— Begin —
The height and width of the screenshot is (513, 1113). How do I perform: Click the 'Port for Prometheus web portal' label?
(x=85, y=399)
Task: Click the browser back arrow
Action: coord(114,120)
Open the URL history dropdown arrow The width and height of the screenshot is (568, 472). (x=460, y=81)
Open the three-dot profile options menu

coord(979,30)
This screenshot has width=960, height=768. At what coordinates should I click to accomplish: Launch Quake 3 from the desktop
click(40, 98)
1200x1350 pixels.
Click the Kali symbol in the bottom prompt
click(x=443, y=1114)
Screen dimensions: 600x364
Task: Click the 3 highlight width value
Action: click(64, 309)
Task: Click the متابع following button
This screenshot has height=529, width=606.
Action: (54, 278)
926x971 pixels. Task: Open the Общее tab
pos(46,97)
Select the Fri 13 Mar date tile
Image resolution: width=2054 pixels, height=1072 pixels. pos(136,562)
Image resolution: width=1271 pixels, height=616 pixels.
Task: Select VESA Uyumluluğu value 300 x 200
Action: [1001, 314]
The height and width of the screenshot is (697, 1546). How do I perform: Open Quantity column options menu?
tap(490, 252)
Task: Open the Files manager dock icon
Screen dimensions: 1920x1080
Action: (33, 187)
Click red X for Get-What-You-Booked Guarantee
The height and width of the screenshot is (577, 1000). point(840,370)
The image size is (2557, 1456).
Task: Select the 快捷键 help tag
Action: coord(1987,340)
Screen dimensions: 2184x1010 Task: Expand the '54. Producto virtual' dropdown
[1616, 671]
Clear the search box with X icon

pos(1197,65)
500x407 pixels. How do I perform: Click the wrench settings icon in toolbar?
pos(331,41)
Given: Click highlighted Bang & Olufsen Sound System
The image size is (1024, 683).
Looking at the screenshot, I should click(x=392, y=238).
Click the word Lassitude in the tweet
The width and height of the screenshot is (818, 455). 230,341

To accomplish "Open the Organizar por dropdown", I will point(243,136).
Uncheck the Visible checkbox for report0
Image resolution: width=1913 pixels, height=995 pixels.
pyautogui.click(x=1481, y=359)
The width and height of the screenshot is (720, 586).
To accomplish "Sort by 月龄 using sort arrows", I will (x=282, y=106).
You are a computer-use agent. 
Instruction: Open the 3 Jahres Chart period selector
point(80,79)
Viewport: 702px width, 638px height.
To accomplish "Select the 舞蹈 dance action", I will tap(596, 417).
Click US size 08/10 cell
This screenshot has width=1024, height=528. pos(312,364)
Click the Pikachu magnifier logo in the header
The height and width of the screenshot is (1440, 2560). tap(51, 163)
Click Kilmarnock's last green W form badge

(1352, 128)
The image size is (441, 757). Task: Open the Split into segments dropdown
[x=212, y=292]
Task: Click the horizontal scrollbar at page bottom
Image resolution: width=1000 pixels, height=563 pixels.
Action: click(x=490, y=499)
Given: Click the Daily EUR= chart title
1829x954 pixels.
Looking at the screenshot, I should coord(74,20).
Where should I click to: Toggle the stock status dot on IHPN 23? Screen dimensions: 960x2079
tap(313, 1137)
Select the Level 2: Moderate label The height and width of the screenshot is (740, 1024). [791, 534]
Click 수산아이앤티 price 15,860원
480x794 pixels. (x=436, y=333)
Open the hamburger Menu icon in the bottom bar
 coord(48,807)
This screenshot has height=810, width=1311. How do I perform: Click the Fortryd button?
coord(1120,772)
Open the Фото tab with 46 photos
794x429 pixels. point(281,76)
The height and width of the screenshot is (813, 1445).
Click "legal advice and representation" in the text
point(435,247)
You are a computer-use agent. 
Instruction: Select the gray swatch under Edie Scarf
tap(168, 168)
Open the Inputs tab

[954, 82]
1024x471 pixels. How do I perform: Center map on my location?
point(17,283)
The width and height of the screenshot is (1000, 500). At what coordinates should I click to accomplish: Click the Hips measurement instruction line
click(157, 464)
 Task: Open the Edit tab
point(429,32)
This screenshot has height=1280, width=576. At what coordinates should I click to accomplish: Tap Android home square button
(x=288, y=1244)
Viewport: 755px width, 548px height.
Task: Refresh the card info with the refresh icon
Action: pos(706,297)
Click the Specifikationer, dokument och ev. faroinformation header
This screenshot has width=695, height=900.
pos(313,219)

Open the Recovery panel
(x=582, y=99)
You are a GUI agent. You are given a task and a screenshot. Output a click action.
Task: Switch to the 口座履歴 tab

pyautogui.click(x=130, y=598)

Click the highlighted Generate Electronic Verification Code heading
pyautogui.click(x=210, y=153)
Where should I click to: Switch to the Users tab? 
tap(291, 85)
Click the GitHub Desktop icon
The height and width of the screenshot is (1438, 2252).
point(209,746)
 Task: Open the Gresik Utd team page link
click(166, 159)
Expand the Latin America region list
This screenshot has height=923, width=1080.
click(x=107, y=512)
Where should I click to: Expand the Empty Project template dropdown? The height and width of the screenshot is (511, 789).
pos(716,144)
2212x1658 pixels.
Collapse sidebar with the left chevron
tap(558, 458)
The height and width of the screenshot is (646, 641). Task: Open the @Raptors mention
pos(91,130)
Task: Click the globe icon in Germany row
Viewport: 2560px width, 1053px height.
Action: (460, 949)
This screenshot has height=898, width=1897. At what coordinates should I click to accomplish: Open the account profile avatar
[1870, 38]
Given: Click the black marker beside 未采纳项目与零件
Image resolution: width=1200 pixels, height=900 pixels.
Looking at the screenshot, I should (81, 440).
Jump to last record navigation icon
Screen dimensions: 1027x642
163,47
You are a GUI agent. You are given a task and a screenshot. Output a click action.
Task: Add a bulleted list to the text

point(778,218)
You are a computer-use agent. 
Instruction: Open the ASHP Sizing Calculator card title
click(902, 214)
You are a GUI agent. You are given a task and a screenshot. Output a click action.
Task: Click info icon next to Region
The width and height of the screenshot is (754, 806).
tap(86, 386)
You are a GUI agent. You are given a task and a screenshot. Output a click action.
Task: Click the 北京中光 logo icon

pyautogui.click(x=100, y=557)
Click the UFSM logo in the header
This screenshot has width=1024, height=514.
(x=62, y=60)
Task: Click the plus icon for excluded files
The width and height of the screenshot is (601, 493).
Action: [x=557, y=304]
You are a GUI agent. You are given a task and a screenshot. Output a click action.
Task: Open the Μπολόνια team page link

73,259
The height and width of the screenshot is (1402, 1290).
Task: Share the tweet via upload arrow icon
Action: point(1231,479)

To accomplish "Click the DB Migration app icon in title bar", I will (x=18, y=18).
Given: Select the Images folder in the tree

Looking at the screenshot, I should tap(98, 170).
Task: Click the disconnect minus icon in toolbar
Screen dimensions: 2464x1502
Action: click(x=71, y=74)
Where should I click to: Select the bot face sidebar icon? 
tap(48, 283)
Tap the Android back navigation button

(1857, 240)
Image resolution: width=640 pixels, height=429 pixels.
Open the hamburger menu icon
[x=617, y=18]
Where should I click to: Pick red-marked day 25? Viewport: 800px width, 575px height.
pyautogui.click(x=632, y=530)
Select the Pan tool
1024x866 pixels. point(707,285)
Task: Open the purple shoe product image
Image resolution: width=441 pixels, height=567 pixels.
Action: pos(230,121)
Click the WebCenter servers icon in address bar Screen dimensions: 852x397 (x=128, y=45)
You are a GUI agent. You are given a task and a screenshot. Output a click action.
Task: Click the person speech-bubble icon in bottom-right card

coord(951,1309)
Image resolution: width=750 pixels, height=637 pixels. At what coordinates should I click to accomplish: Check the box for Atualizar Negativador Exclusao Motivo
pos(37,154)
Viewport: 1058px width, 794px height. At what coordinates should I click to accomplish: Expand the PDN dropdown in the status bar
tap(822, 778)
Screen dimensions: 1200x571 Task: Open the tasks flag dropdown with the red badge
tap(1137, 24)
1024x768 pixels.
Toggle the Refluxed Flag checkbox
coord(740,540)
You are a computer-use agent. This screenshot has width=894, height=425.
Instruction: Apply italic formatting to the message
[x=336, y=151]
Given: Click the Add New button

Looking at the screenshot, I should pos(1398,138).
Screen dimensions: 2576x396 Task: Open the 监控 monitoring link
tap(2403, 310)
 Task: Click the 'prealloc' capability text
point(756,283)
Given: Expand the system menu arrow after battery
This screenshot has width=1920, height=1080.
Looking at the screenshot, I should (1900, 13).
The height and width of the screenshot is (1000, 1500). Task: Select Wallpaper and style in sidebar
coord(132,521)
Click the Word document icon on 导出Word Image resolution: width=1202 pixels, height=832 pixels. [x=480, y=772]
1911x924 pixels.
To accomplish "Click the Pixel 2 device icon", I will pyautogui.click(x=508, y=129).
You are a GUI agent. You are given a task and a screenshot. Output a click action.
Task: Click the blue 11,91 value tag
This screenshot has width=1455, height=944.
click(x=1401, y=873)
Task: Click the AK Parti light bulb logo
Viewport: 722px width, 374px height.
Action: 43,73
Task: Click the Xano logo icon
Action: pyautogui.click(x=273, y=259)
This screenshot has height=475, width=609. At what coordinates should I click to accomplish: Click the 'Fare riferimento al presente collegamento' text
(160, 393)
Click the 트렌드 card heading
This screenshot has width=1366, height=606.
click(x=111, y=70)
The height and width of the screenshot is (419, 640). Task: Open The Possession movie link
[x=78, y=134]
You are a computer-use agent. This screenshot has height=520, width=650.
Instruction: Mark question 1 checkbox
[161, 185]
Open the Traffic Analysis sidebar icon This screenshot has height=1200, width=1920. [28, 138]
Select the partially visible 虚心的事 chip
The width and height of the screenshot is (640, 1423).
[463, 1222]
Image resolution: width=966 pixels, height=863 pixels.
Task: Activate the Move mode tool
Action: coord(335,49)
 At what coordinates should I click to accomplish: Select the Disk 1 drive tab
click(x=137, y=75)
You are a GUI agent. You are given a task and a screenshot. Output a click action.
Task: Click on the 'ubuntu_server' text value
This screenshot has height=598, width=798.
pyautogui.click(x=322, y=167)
— End —
_Task directions_
Copy the records word for word, from the first line down through the line that contains "Action: coord(114,120)", including both of those lines.

_Finished answer_
The height and width of the screenshot is (513, 1113). How do I perform: Click the 'Port for Prometheus web portal' label?
(x=85, y=399)
Task: Click the browser back arrow
Action: coord(114,120)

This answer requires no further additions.